"It's just weird. Occasionally in winter, you'll have days with this cool thick fog that comes on the city, and you get used to driving in fog," Smith said. "But this isn't fog, it's smoke."
Catholics in both Oregon and California are facing the loss of homes, property, and possibly loved ones to the fires, Smith said, while Church-sponsored charities gear up to assist both with immediate needs and in the long-haul recovery to come.
"I do know that there's been some wonderful charity in some of our parishes where they're organizing to take people in, to care for people, to provide a place for them to evacuate," Smith said.
"As always in a major tragedy or crisis like this, you sometimes see the worst in people (like looters), and then you see the best in people," Smith said. "Suddenly the neighbor who you just sort of said hi to you, now you're trying to help them in a way that you wouldn't have done before. These things bring out a lot of the inherent goodness in people to help support one another in moments of crisis." Deacon Rick Birkel, executive director of Catholic Charities of Oregon, told CNA that it was too soon to know the full extent of the damage of the fires, as some of the worst-hit areas were still inaccessible by government agencies.
"In some of the worst impacted communities we haven't even been able to get in," he said. "The National Guard, Red Cross, no one has been able to even get into those locations yet, it's still too hot." "There is this grave concern that we're going to find mass casualties and we're preparing for that possibility," he added.
Birkel said as with most crises, the wildfires were going to have the worst impact on the poor and the vulnerable.

Activity: Continue the article about the Oregon and California wildfires from its last sentence. None of the material is needed here.

Data:
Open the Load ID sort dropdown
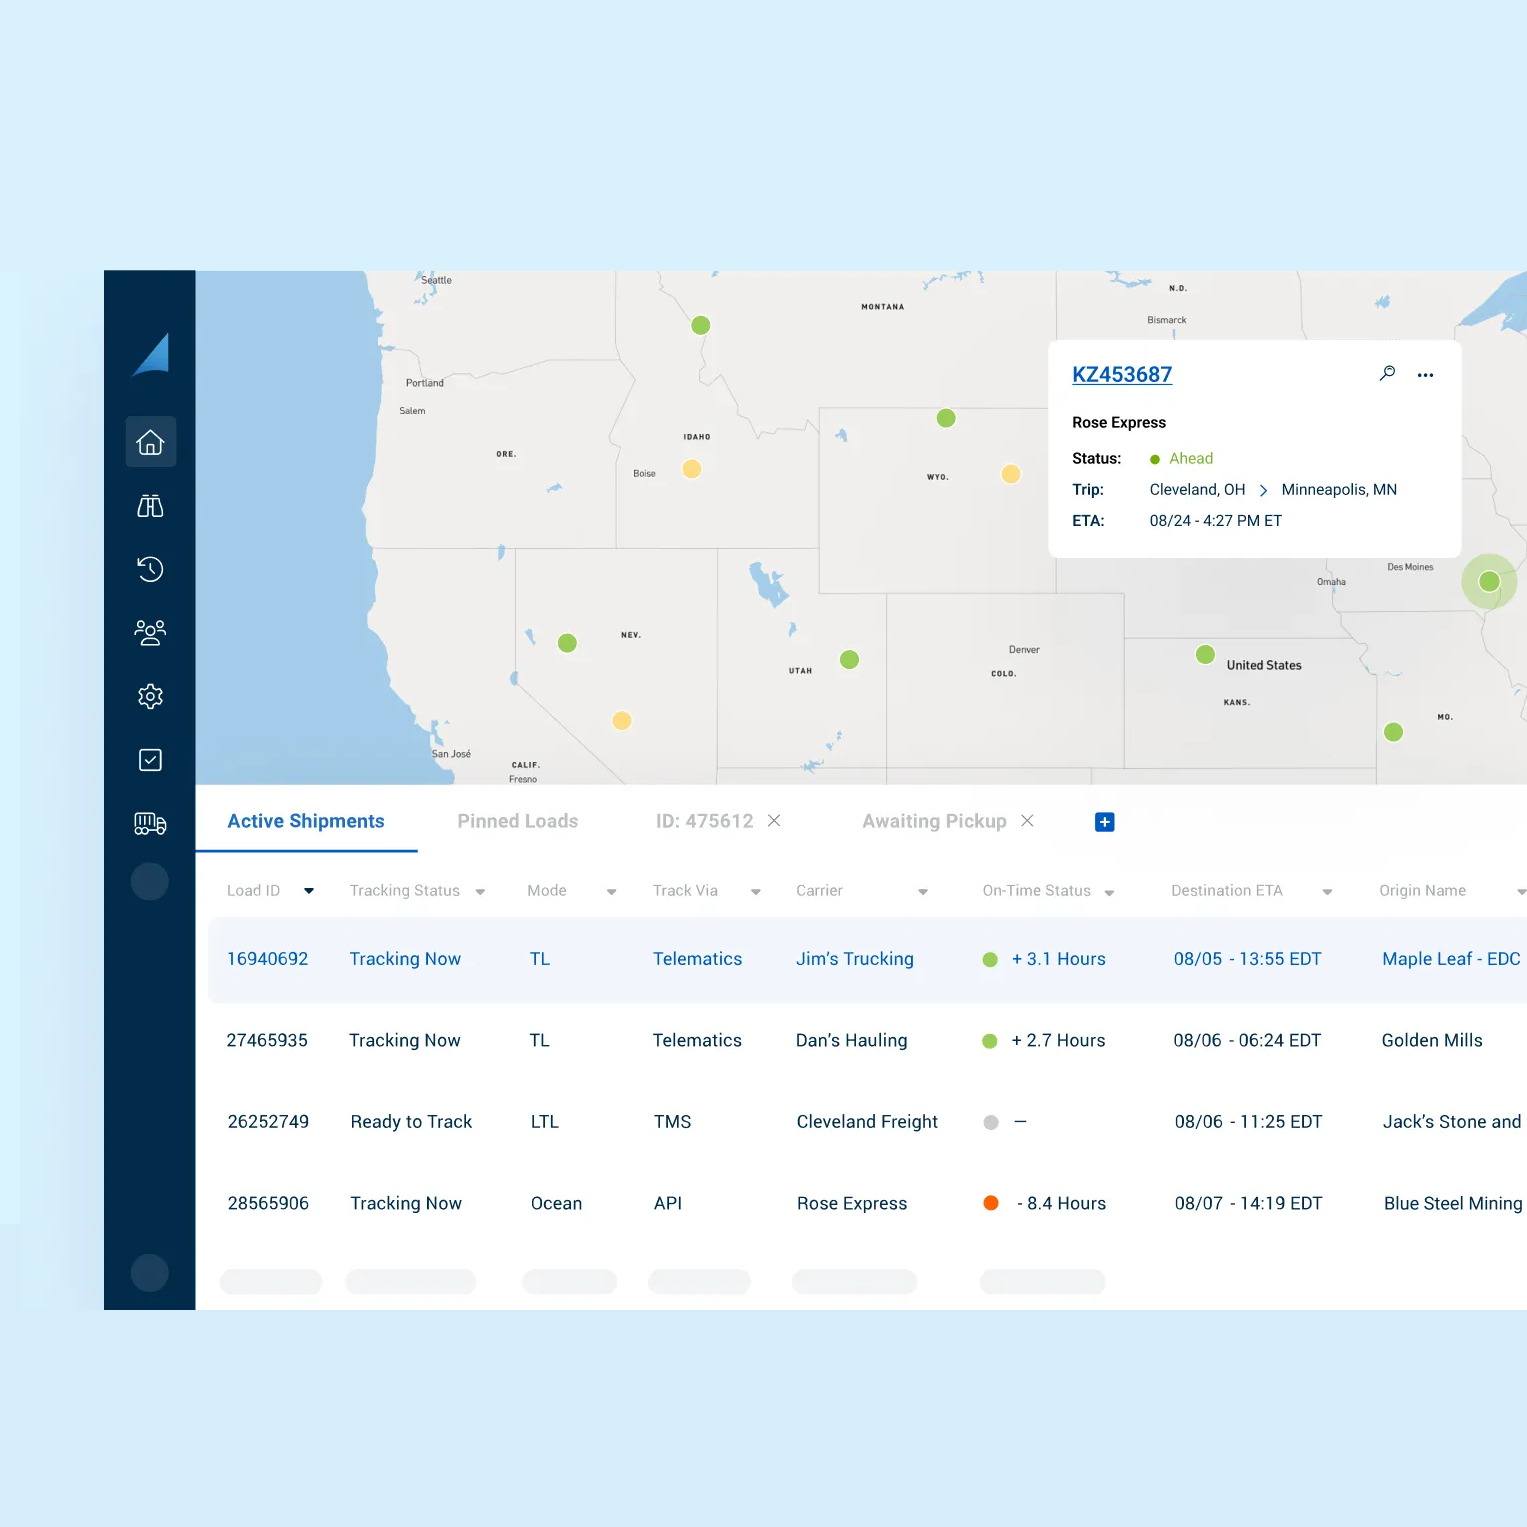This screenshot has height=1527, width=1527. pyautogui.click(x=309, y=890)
---
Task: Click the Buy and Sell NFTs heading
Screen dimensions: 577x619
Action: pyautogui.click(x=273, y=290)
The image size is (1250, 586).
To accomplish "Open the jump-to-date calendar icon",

Answer box:
"The people who are being impacted by the fires are very diverse, of course, but you still have the farm workers out working in this weather...they're some of the most vulnerable people not able to shelter, they're out working," he said. Prior to the fires, Catholic Charities had been working on the streets to serve the homeless, "which now is just so much harder, but also so much more urgent because all these people sleeping outside are already vulnerable and now...the only way they're going to get off the street is through the emergency room," Birkel said. Catholic Charities has been partnering with agencies such as the Red Cross as well as local parishes to provide food and shelter during the fires, Birkel said. In both the short and long term, one of the biggest needs is going to be housing, he added, and so they are raising funds for a privately-funded emergency shelter as well as for longer-term housing solutions. "Housing is the critical, fundamental intervention that people need when things get really bad, whether it's COVID or fires or whatever," he said.